_WHAT THE TASK ASKS_
All that is wanted is the exact lines from the first line of the data below through the line with "This screenshot has width=952, height=823.", both ends included, with pictures omitted.

_MATERIAL SUPPLIED_
========
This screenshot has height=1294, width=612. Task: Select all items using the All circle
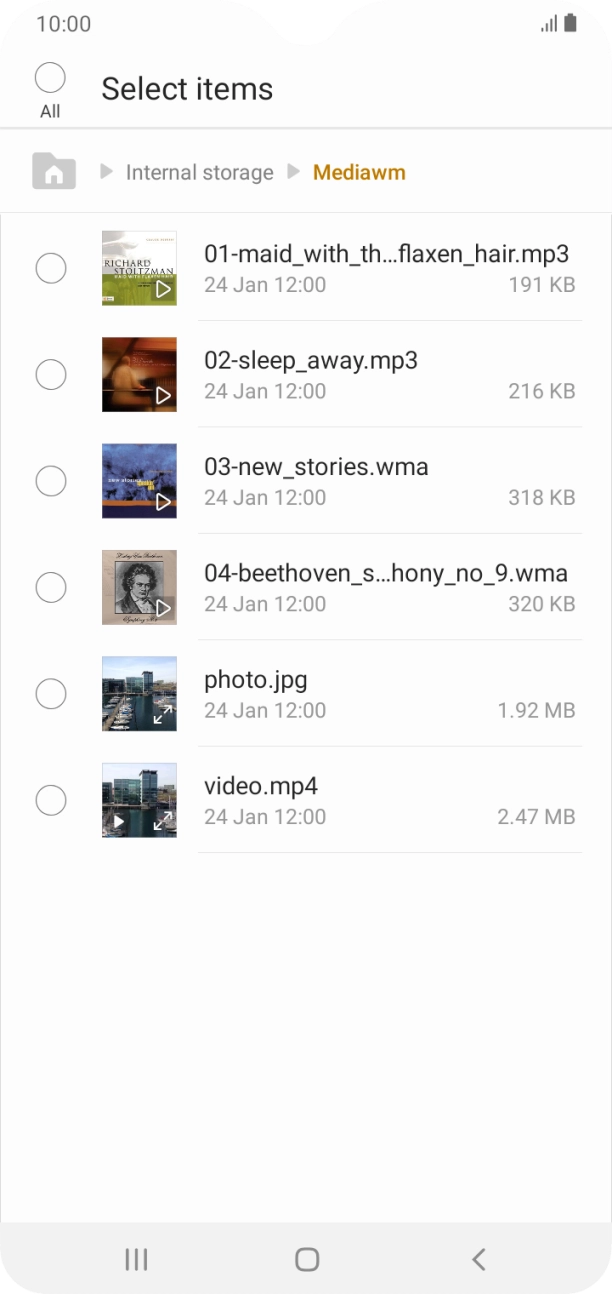pos(50,77)
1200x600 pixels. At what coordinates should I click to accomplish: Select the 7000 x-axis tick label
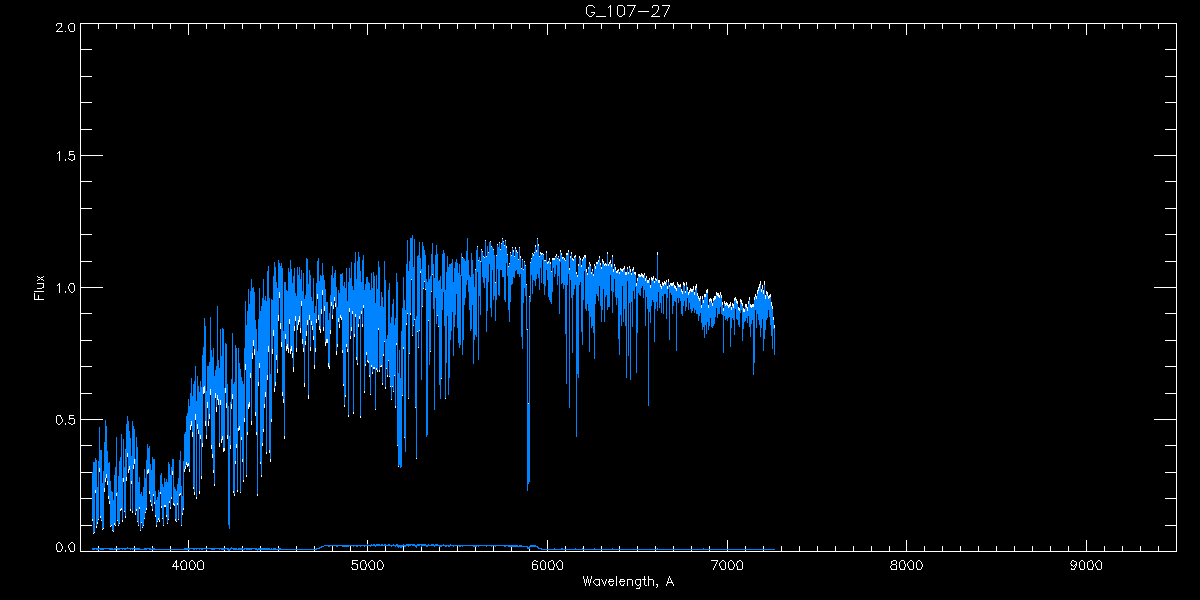727,565
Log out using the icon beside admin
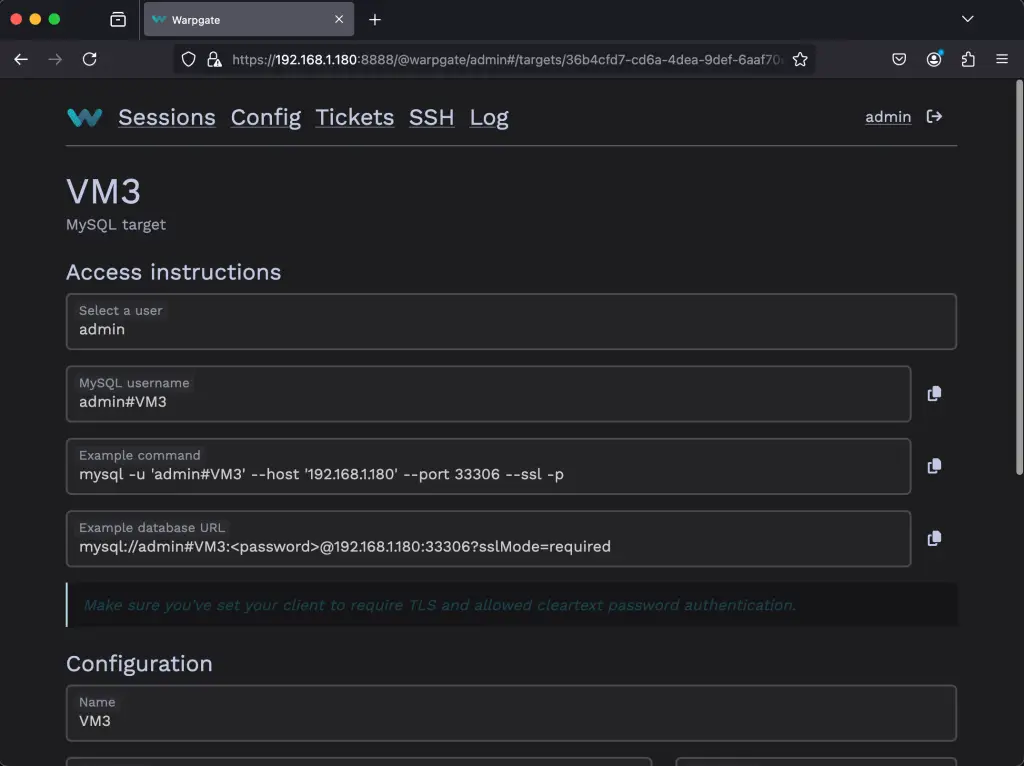 [x=933, y=116]
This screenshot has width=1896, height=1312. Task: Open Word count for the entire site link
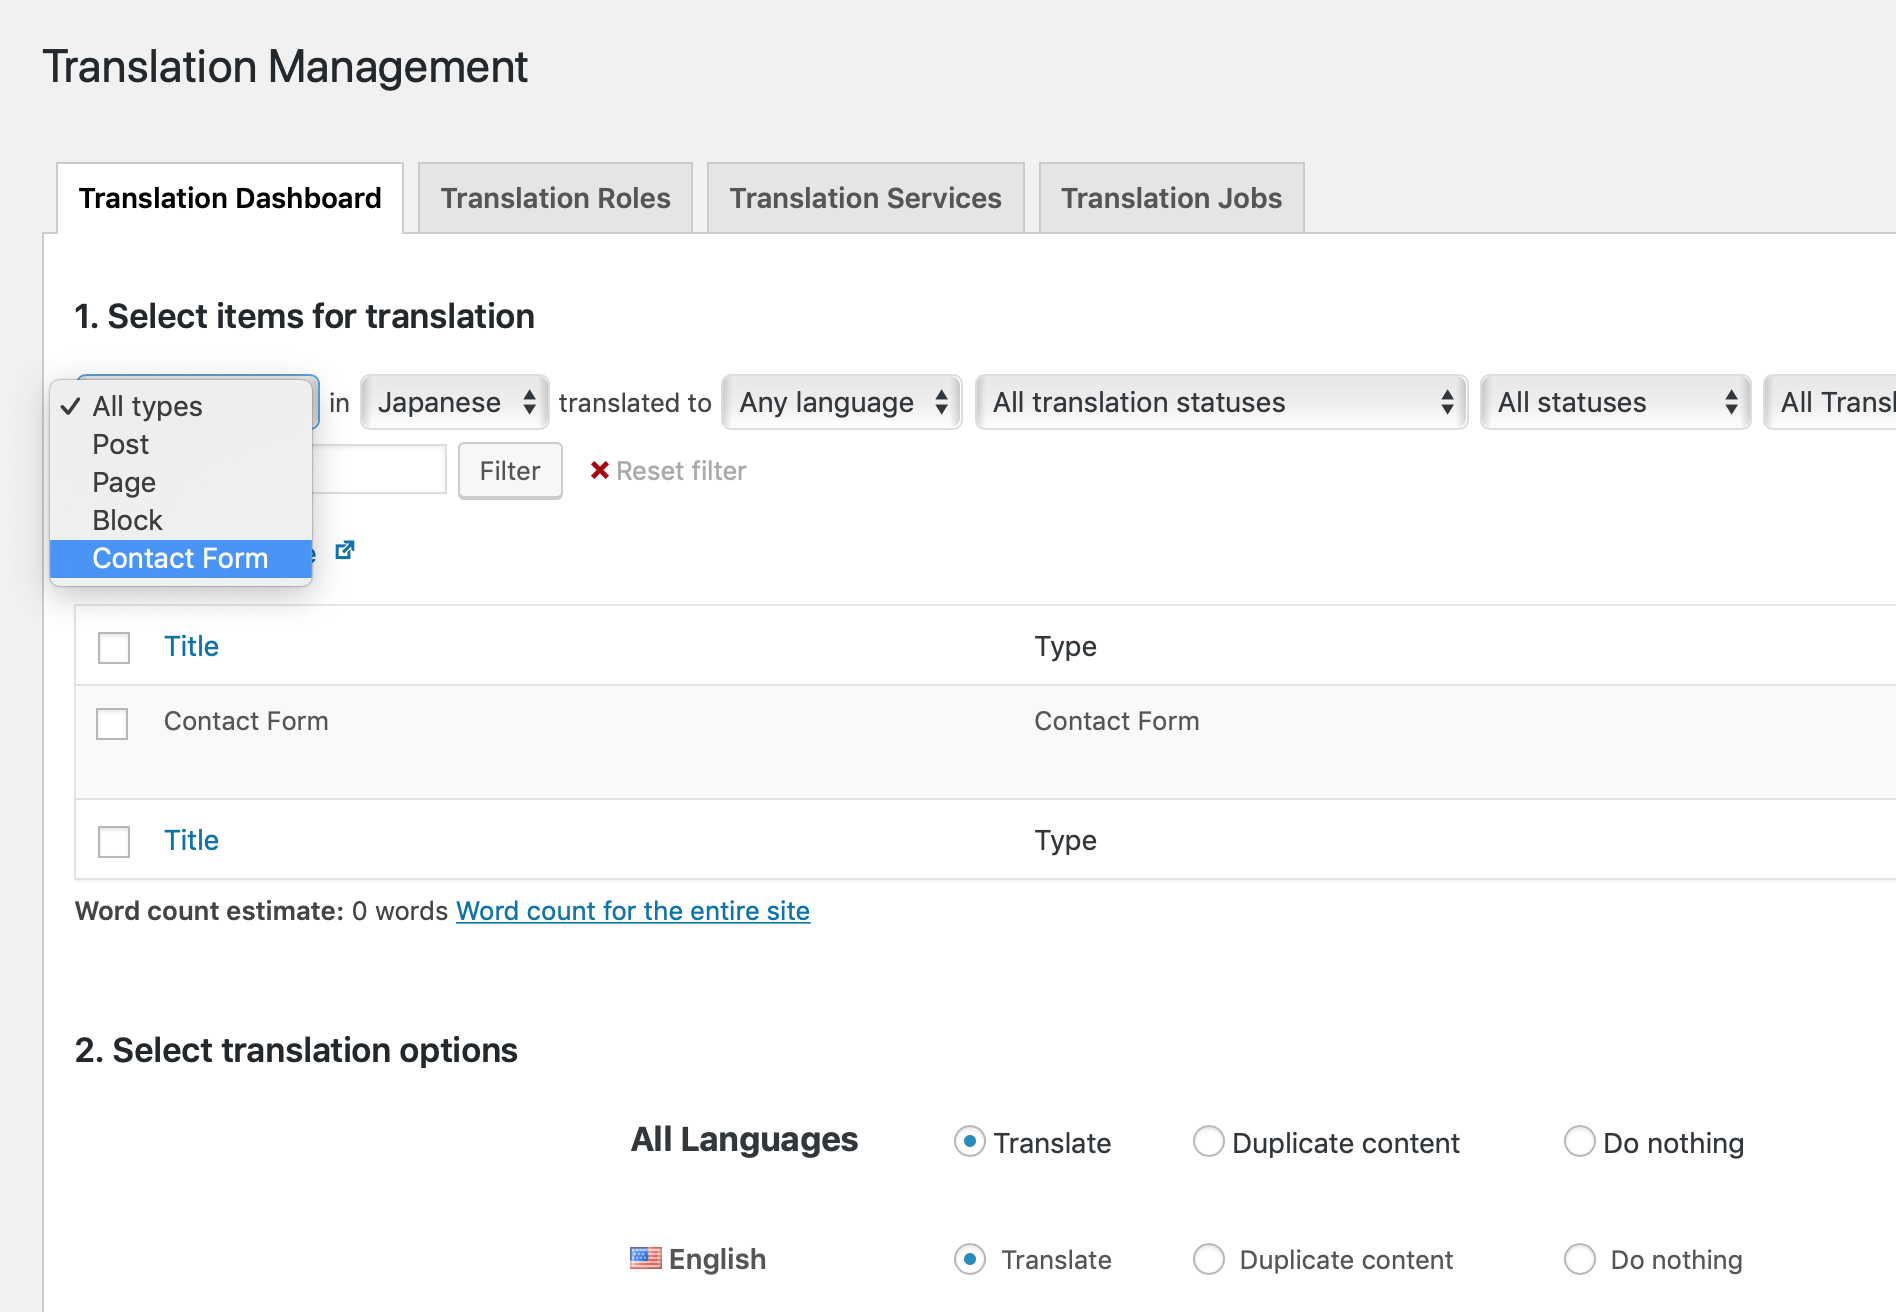632,911
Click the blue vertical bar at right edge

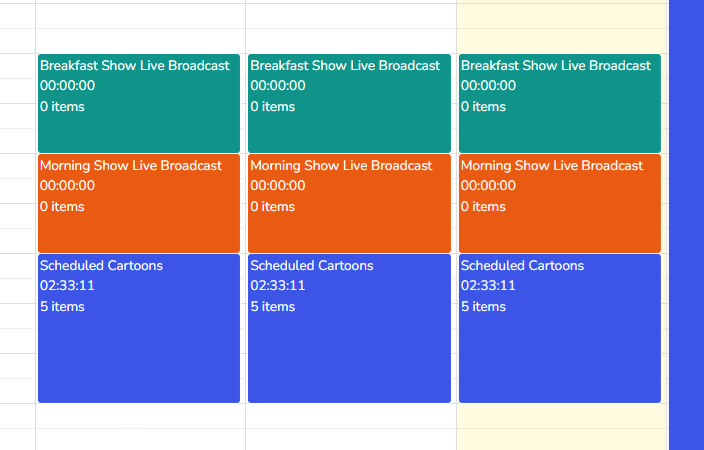coord(686,225)
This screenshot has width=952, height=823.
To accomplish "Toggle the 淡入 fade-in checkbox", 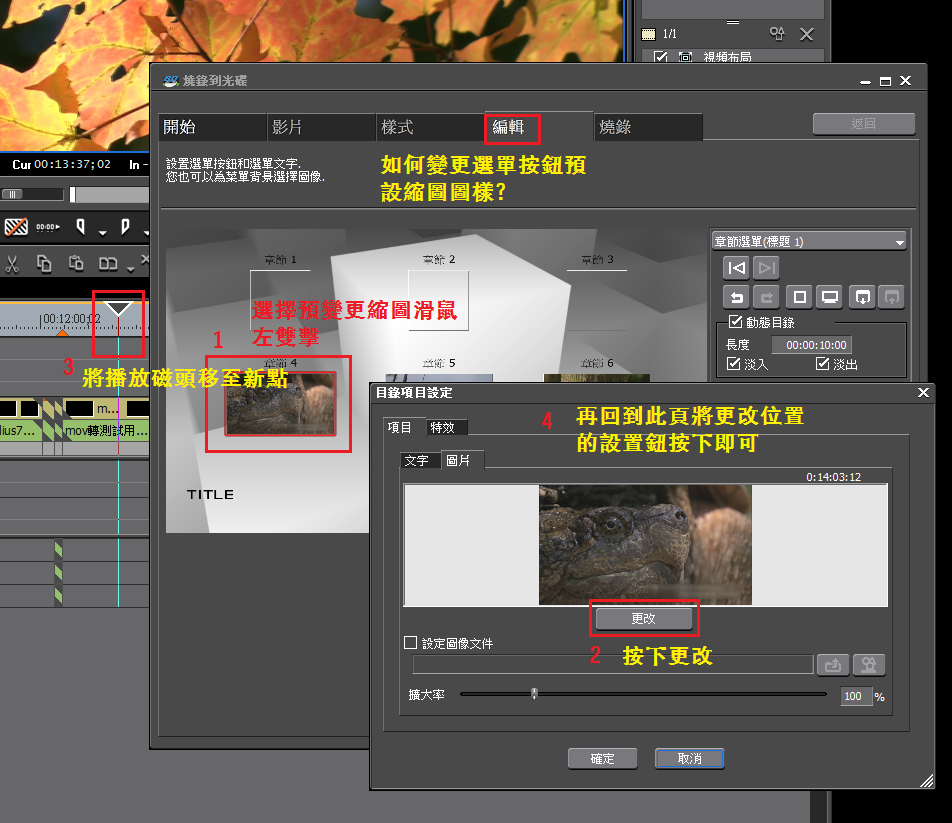I will click(734, 364).
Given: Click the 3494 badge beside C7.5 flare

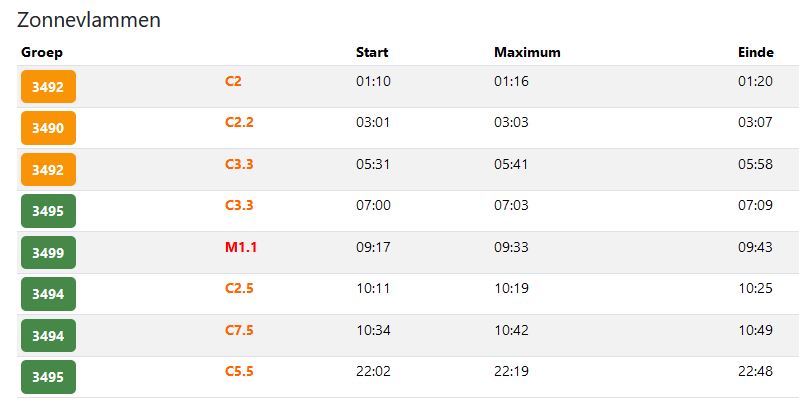Looking at the screenshot, I should tap(48, 336).
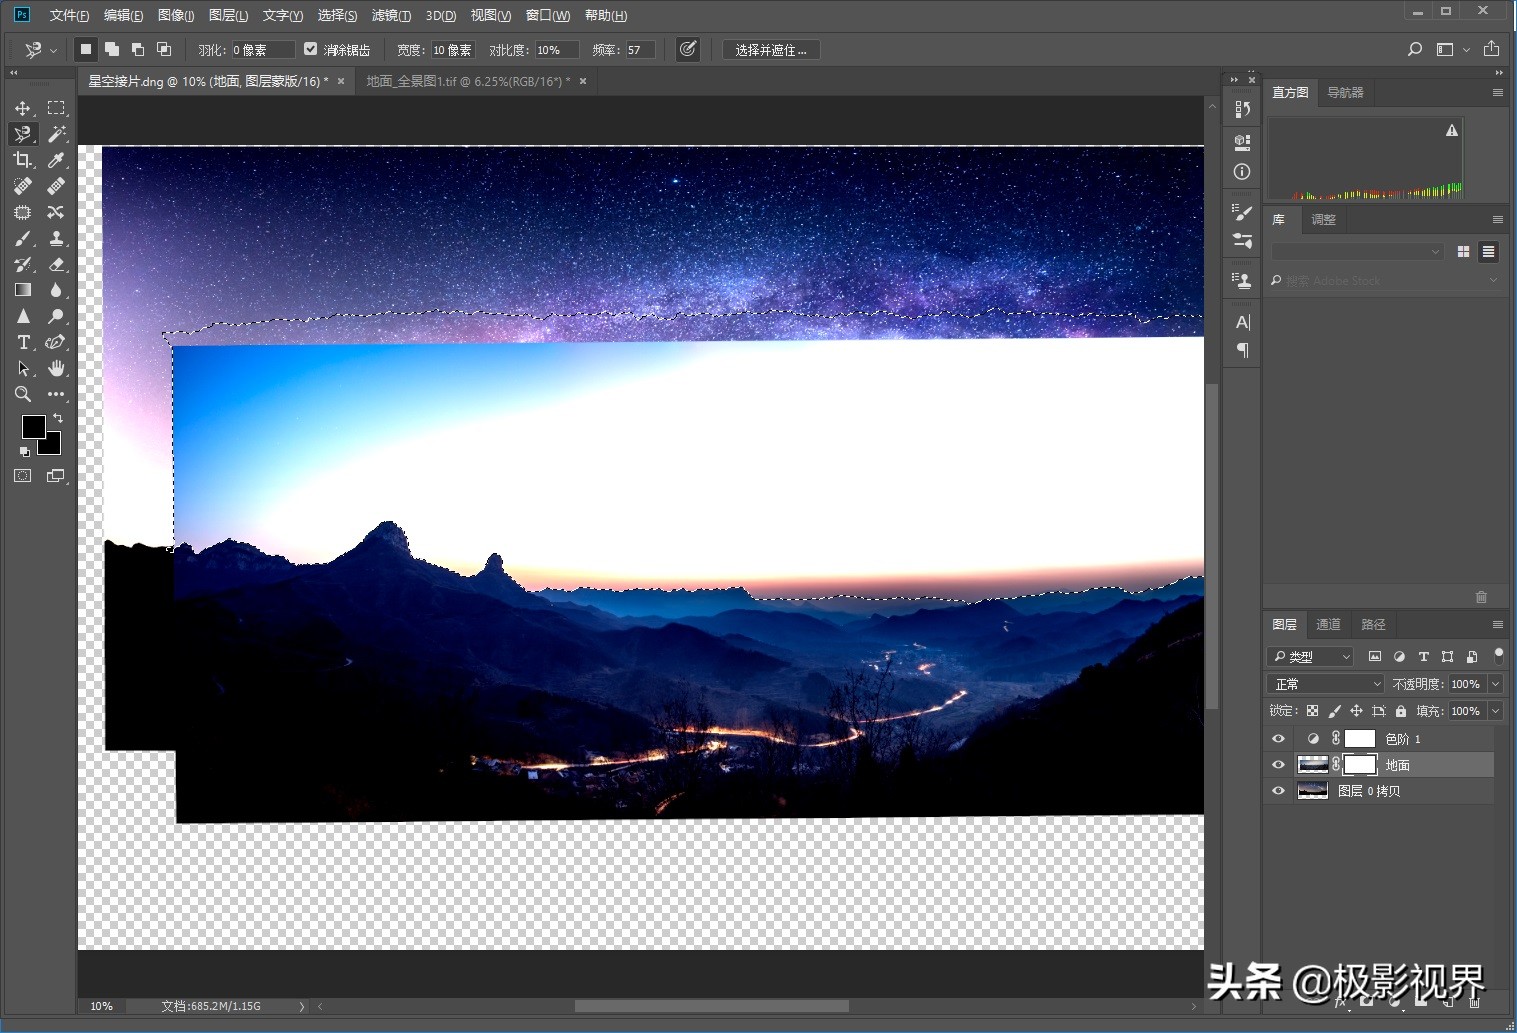Select the Gradient tool
This screenshot has height=1033, width=1517.
click(x=23, y=290)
========
_ANSWER_
This screenshot has height=1294, width=612. Task: Select all items using the All circle
pos(50,77)
1200x600 pixels. At what coordinates should I click to accomplish: Select the 7000 x-axis tick label
727,565
Log out using the icon beside admin
 [x=933, y=116]
This screenshot has width=1896, height=1312. Task: Open Word count for the entire site link
632,911
Click the blue vertical bar at right edge

coord(686,225)
This screenshot has width=952, height=823.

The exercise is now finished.